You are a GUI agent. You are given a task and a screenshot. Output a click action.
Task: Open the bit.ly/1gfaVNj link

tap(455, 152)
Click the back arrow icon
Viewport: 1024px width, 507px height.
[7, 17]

**WORK REQUIRED:**
Without leaving anything out, output all of the data above exactly.

**WRITTEN SOLUTION:**
You are a GUI agent. You are given a task and a screenshot. Output a click action.
Task: Open the bit.ly/1gfaVNj link

tap(455, 152)
Click the back arrow icon
Viewport: 1024px width, 507px height.
[7, 17]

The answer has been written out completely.